Recently, I came across an interesting article published by Hollywood Reporter, in it the director of photography, Rodrigo Prieto, whose credit includes films like Brokeback Mountain and Argo, talks about using various cameras and formats to great effect. Throughout the shoot, Rodrigo, used the photography to reflect what Belfort was experiencing during the progression of time. You can read the article here.

Is The Wolf of Wall Street an important film?
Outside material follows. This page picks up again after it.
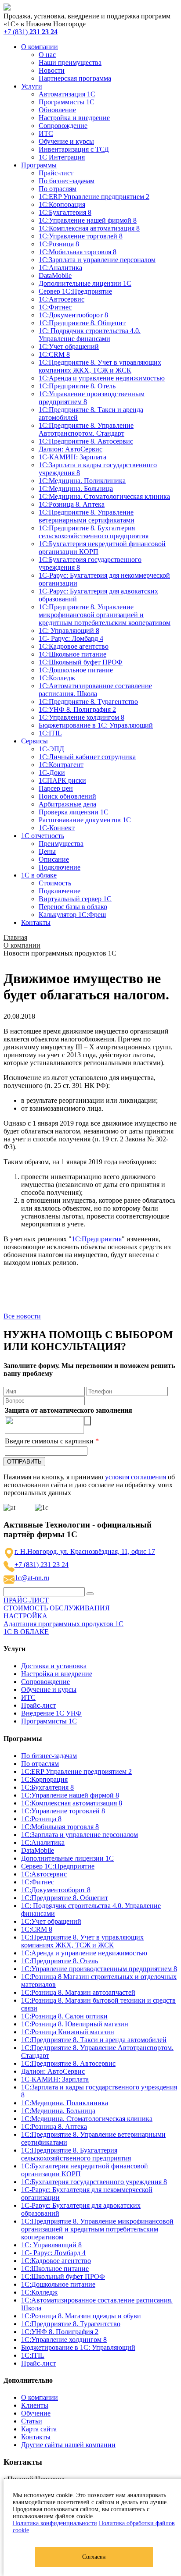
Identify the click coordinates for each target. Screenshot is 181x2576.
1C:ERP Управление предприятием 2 (94, 196)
If I am being asked, I’d say, yes. A year or two from today, the film should be one of the assignments in colleges, and should be treated as a wake-up call to the young generation. It indeed is a common sense not dive into the dark hole and take with you many innocent folks in order to be rich, but what I believe we should take from Scorsese’s picture, is the passion towards achieving your goals. There is a scene at the very end of the film that I found quite artistic, but also very meaningful and innocuous. The look on Dicaprio’s face, as he steps down from the stage, and walks to the crowd of people sitting in front of him. There, in that scene, what he asks few folks in the front row, defines the meaning of the film. It defines, in fact, Belfort’s true ambition and his success. It’s simple. How would you sell a pen? – The look on the very faces of people in front of Belfort and their minds were filled with confusion. And to be honest, after all the laughter in that dark room I was sitting in, the cheerful crowd, with me, we were all quiet, trying to figure out, how to sell that god damn pen. The Wolf, just waits for us, to see, if there is anyone with the gift. There. That’s it. I get it. We should give Belfort a high five. The Wolf of Wall Street was always one step ahead of us. And, he still is.